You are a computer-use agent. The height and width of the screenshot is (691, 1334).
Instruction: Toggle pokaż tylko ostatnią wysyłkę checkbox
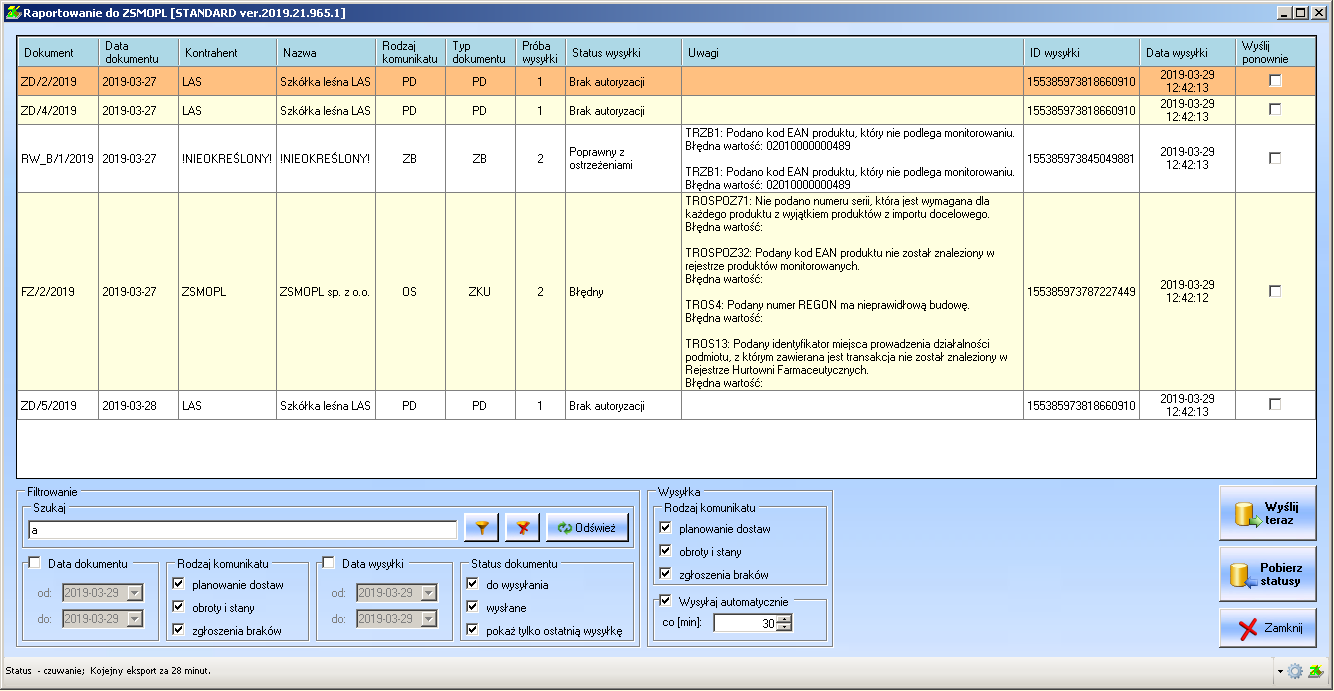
☆ ☆ ☆ ☆ ☆ ☆ ☆
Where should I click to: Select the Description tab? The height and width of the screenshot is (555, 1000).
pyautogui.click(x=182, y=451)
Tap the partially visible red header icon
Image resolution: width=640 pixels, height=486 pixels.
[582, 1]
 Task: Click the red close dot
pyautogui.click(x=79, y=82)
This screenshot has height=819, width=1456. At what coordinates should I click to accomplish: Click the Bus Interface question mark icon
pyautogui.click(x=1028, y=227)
☆ ☆ ☆ ☆ ☆ ☆ ☆
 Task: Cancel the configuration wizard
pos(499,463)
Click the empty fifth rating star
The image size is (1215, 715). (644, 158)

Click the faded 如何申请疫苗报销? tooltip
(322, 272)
☆ ☆ ☆ ☆ ☆ ☆ ☆
» Task: Repeat every line from the one containing "This screenshot has" down to the one containing "pyautogui.click(x=1028, y=227)", keeping the request text unchanged. Increase each click coordinate in the answers by 55.

» Response:
This screenshot has height=819, width=1456. At what coordinates should I click to accomplish: Click the Bus Interface question mark icon
pyautogui.click(x=1083, y=282)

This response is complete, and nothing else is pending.